- What is expected
Retype the entries exactly. Include every line.

(Records to process)

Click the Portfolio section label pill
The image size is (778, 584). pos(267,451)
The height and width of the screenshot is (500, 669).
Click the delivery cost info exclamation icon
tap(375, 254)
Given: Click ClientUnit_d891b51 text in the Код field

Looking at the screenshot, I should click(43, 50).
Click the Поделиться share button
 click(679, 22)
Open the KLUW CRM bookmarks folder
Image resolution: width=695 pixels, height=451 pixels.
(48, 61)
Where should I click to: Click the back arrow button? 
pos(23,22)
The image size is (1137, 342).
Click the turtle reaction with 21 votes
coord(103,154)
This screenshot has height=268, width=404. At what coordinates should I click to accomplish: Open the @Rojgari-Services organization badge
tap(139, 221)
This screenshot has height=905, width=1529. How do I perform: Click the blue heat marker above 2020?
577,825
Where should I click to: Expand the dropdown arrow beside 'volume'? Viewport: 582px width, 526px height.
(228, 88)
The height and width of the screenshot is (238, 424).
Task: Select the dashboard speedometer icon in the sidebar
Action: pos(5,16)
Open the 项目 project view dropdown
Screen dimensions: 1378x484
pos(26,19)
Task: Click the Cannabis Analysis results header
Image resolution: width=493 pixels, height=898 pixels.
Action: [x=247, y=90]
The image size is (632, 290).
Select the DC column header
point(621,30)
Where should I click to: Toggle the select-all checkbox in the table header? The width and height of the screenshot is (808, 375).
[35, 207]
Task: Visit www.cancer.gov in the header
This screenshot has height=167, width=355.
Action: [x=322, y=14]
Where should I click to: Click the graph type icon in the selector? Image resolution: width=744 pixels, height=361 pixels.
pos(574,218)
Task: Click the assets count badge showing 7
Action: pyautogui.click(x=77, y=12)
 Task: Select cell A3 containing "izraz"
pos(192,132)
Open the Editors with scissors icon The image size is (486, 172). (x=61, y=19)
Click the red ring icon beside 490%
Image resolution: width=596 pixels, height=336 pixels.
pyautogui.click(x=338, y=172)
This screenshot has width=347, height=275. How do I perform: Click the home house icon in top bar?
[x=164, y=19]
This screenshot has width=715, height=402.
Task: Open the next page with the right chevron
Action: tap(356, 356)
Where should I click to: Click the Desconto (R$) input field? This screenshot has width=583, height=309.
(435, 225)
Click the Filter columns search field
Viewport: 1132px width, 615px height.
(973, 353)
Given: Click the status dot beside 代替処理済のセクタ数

(End Records to process)

- Reply to the exercise
Click the Portfolio section label pill
The image size is (778, 584). pos(267,451)
The height and width of the screenshot is (500, 669).
Click the delivery cost info exclamation icon
tap(375, 254)
Given: Click ClientUnit_d891b51 text in the Код field

Looking at the screenshot, I should click(43, 50).
Click the Поделиться share button
 click(679, 22)
Open the KLUW CRM bookmarks folder
Image resolution: width=695 pixels, height=451 pixels.
(48, 61)
Where should I click to: Click the back arrow button? 
pos(23,22)
The image size is (1137, 342).
Click the turtle reaction with 21 votes
coord(103,154)
This screenshot has height=268, width=404. At what coordinates should I click to accomplish: Open the @Rojgari-Services organization badge
tap(139, 221)
This screenshot has height=905, width=1529. How do I perform: Click the blue heat marker above 2020?
577,825
Where should I click to: Expand the dropdown arrow beside 'volume'? Viewport: 582px width, 526px height.
(228, 88)
The height and width of the screenshot is (238, 424).
Task: Select the dashboard speedometer icon in the sidebar
Action: pos(5,16)
Open the 项目 project view dropdown
Screen dimensions: 1378x484
pos(26,19)
Task: Click the Cannabis Analysis results header
Image resolution: width=493 pixels, height=898 pixels.
Action: [x=247, y=90]
The image size is (632, 290).
Select the DC column header
point(621,30)
Where should I click to: Toggle the select-all checkbox in the table header? The width and height of the screenshot is (808, 375).
[35, 207]
Task: Visit www.cancer.gov in the header
This screenshot has height=167, width=355.
Action: [x=322, y=14]
Where should I click to: Click the graph type icon in the selector? Image resolution: width=744 pixels, height=361 pixels.
pos(574,218)
Task: Click the assets count badge showing 7
Action: pyautogui.click(x=77, y=12)
 Task: Select cell A3 containing "izraz"
pos(192,132)
Open the Editors with scissors icon The image size is (486, 172). (x=61, y=19)
Click the red ring icon beside 490%
Image resolution: width=596 pixels, height=336 pixels.
pyautogui.click(x=338, y=172)
This screenshot has width=347, height=275. How do I perform: Click the home house icon in top bar?
[x=164, y=19]
This screenshot has width=715, height=402.
Task: Open the next page with the right chevron
Action: tap(356, 356)
Where should I click to: Click the Desconto (R$) input field? This screenshot has width=583, height=309.
(435, 225)
Click the Filter columns search field
Viewport: 1132px width, 615px height.
(973, 353)
Given: Click the status dot beside 代替処理済のセクタ数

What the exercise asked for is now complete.